• Exercise aim
Going through the data below, copy out each line where the word "agent" shows up.

• Input data

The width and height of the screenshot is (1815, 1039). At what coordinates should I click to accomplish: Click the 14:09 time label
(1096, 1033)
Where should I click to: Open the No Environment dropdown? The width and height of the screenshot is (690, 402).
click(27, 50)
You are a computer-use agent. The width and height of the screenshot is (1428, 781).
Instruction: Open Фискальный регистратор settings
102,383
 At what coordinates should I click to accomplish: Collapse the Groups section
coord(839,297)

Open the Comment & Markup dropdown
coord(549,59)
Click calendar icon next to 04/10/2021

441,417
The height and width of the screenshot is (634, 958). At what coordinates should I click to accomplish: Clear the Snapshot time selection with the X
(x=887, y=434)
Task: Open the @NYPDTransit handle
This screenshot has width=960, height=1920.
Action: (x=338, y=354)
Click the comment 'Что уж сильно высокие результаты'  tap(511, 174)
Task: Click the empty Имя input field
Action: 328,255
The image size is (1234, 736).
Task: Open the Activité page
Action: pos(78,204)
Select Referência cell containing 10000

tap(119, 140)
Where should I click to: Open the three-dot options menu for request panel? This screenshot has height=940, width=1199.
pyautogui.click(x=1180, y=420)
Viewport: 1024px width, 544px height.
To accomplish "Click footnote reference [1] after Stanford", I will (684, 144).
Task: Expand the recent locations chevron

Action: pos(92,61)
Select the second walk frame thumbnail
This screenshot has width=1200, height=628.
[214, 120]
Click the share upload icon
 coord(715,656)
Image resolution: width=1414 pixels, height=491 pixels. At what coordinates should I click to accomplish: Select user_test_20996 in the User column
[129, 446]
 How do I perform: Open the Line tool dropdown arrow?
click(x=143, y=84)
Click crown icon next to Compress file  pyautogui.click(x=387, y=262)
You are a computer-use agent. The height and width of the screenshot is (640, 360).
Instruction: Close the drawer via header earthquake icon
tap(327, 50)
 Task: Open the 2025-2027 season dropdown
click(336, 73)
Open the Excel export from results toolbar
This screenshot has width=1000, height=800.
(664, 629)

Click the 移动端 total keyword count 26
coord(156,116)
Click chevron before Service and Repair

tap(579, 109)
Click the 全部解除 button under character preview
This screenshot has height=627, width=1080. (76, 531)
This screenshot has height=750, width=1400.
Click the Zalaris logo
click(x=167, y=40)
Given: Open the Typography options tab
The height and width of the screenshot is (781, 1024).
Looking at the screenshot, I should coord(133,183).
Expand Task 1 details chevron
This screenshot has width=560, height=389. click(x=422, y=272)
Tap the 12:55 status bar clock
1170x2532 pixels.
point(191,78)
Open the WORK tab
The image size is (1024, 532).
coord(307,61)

• Written answer
You are a computer-use agent. The width and height of the screenshot is (1428, 781).
You are a computer-use agent. The height and width of the screenshot is (640, 360).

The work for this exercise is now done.